Battle Hymn of a Tiger Mother just seemed so over the top to me that I thought anyone who opened the book would already get it. But the title that people knew first was the one that someone assigned to an excerpt in The Wall Street Journal, “Why Chinese Mothers are Superior”. I think the way it was framed (as a how-to and Chinese-versus-Western mothers) just made it difficult for people to read the book the way I hoped it would be received.
Right from the opening, my book is filled with contradictions. So I thought that people would read between the lines. On page four I write, “I think people who believe in astrology have serious problems” and then in the same paragraph I say that the Chinese Zodiac describes my daughters and me perfectly. There are points where I’m applying Chinese parenting techniques to my dogs. I thought readers would understand that it was hyperbolic self-parody.
So your daughter didn’t really read Sartre and understand set theory at three?
Oh my God, no! I think I give away in the next paragraph that reading Sartre meant recognising the words “No Exit”, and understanding set theory meant that she could scribble overlapping circles.
I’d like to read you one quote from Eggers’ memoir and get your reaction. He wrote: "We feel that to reveal embarrassing or private things, we have given someone something… like a primitive person fearing that a photographer will steal his soul." Why did you bare yourself by writing Battle Hymn of a Tiger Mother? Wasn’t it a very un-Chinese choice?

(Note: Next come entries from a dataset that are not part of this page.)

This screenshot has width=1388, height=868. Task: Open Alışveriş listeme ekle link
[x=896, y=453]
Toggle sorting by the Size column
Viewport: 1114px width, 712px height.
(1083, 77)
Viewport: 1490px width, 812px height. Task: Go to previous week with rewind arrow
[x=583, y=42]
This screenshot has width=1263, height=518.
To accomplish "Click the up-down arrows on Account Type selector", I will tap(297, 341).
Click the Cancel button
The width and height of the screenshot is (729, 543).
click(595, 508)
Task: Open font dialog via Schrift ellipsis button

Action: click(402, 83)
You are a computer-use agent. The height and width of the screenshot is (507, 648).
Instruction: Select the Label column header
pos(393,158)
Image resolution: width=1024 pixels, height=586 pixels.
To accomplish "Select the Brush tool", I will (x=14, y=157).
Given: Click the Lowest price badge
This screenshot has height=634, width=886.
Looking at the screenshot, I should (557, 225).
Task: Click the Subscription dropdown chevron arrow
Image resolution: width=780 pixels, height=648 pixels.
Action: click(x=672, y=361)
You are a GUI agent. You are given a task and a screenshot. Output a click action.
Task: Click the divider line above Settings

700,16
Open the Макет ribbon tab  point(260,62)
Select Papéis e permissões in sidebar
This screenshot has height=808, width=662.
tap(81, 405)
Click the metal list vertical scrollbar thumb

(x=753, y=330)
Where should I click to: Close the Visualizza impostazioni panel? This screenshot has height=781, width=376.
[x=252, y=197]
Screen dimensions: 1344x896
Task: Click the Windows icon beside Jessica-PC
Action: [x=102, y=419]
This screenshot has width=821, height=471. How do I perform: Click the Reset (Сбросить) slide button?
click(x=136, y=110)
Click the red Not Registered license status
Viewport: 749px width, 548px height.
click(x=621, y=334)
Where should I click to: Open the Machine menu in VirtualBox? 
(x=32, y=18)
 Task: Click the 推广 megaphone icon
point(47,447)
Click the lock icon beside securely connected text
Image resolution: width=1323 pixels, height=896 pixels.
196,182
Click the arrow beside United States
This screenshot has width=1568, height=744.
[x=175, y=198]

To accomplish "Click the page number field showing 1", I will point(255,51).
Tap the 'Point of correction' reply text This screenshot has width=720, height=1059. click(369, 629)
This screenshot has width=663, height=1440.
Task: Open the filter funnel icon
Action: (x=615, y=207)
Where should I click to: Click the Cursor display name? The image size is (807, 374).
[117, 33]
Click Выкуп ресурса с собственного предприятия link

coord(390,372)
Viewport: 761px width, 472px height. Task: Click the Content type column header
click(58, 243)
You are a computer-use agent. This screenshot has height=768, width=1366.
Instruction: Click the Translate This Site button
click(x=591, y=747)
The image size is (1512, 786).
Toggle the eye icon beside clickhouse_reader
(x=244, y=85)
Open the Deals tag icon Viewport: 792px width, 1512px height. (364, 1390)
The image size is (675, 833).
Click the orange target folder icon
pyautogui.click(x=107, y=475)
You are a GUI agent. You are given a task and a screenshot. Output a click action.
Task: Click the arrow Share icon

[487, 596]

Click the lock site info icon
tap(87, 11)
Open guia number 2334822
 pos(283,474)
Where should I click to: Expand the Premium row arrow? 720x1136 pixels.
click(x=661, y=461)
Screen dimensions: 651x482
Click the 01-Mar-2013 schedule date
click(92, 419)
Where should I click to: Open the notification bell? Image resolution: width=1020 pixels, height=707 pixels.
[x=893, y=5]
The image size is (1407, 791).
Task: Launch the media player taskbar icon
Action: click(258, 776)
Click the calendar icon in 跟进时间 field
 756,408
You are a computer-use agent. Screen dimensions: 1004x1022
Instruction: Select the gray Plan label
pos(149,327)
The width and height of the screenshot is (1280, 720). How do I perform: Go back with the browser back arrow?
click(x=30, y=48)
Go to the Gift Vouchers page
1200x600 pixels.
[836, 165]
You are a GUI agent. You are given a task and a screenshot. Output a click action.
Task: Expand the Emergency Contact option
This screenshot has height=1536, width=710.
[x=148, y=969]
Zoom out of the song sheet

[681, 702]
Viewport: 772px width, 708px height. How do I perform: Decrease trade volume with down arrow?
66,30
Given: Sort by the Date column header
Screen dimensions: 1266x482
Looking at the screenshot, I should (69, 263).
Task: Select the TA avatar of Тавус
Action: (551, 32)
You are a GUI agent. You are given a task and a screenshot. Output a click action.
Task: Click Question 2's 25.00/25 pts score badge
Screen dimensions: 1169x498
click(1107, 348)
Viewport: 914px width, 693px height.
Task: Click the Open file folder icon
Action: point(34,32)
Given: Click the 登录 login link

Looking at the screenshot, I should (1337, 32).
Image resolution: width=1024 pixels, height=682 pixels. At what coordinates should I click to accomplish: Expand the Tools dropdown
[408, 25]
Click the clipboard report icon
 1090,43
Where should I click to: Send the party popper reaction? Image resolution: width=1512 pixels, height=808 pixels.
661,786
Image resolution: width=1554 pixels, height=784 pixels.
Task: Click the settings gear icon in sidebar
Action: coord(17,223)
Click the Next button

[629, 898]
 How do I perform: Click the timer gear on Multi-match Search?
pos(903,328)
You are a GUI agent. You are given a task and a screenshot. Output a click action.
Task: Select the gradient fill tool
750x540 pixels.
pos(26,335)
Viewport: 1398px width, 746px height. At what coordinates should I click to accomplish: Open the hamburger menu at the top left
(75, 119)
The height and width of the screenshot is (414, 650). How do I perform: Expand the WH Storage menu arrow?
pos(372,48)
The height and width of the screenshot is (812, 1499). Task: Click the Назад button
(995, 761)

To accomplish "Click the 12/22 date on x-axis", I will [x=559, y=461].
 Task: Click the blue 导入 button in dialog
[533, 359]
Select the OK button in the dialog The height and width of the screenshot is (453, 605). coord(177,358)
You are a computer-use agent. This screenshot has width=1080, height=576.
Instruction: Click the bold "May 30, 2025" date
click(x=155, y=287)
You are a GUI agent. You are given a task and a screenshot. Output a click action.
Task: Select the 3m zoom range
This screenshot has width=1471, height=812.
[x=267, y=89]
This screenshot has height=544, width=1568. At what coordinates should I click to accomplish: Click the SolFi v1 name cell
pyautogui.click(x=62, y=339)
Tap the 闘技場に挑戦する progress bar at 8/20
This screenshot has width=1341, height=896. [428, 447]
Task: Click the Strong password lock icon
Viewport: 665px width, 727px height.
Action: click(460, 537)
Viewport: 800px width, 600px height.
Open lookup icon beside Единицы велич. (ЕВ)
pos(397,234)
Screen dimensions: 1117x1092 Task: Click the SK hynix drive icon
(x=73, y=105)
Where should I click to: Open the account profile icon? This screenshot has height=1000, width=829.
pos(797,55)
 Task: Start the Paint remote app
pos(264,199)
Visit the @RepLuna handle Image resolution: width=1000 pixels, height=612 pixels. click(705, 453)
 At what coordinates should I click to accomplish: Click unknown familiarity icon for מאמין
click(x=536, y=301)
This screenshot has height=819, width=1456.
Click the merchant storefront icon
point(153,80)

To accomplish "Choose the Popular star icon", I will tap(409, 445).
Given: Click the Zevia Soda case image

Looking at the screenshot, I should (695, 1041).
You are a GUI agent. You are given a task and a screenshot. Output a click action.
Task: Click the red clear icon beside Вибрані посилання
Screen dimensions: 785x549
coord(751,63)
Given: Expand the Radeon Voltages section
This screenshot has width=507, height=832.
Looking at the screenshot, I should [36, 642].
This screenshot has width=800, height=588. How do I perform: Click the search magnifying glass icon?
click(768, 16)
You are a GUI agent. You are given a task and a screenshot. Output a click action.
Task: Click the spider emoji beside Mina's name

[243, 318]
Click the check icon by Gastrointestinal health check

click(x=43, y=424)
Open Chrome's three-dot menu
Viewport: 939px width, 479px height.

It was very un-Chinese to write this book, my mother pointed that out. My mother actually loved the book but she was really afraid for me. She said, you’re going to get in trouble. And, of course, my mother is always right.
How did your daughters feel about the book?
They almost co-wrote it. They read every page and they corrected all the dialogue. I ran everything through all three people in my household. I seriously considered postponing publication until after my youngest was out of high school, but my daughters wouldn’t have it.
After the firestorm started, I thought: oh my God, because of my hubris my kids are going to suffer and my family is going to fall apart. But they weathered the storm so admirably. Their friends, teachers and our entire community supported them. And they supported me. My younger daughter Lulu, who is only 15, spends spare time cruising the Internet for positive quotes and texts them to me, saying, “Here’s a good one Mommy, hang in there.”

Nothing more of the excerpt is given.